Cette initiative s’inscrit dans la dynamique de renforcement des effectifs impulsée depuis l’avènement de la Transition. Elle répond également aux instructions du Président de la Transition, le Général d’armée Assimi Goïta, pour garantir l'efficacité des missions assignées à la justice malienne.
C’est aux environs de 10 heures, dans l’amphithéâtre 500 de la FSEG, que le ministre chargé de la Justice a ouvert l’enveloppe contenant l’épreuve de culture générale devant les membres du comité d’organisation. Les candidats ont été invités à plancher pendant trois heures sur un sujet unique : « Que pensez-vous de cette affirmation selon laquelle : le travail assure l’indépendance ? ». Avant de visiter d'autres salles, le ministre Kassogué a prodigué des conseils utiles aux postulants, tout en rappelant l'importance de la discipline.
Dans une interview accordée à la presse, le Garde des Sceaux a insisté sur la place centrale qu’occupent les services pénitentiaires dans la chaîne judiciaire. Il a rappelé que ces agents ont la lourde responsabilité de veiller à ce que les détenus, y compris les profils les plus sensibles comme les terroristes ou les grands criminels, soient gardés dans le respect des droits de l’Homme, de l’hygiène et de la santé. Au-delà de la surveillance, l'objectif est de faire de la prison un lieu de réinsertion pour que les détenus redeviennent meilleurs avant leur retour dans la société.

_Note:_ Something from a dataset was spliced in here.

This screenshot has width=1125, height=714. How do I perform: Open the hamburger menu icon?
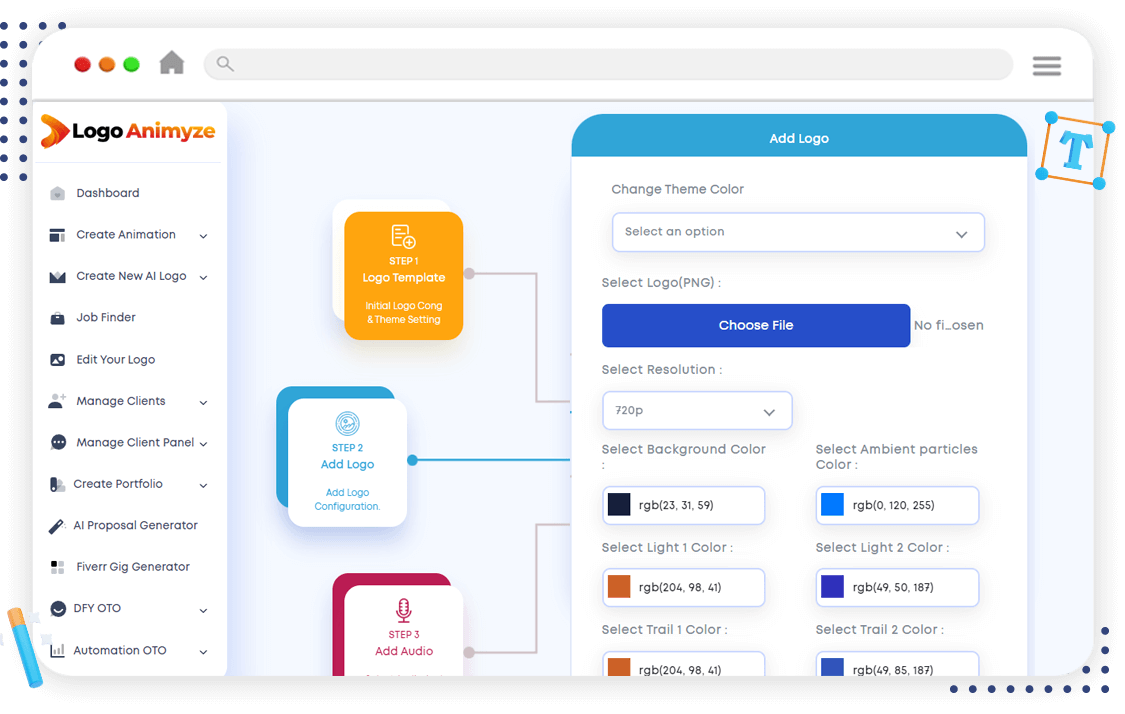(1046, 66)
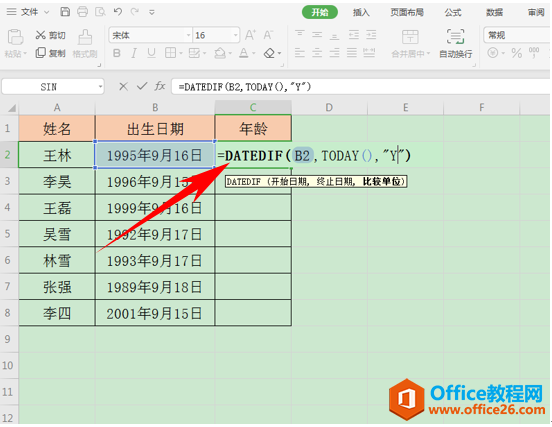Expand the font name dropdown
The height and width of the screenshot is (427, 552).
point(188,35)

Pour assumer ces fonctions délicates, le département en charge de la Justice mise sur des recrues dotées de capacités techniques et morales irréprochables. Le ministre Mamoudou Kassogué a assuré que le processus sera marqué par la transparence et l’objectivité afin de retenir les meilleurs profils, qui suivront ensuite une formation militaire et professionnelle rigoureuse.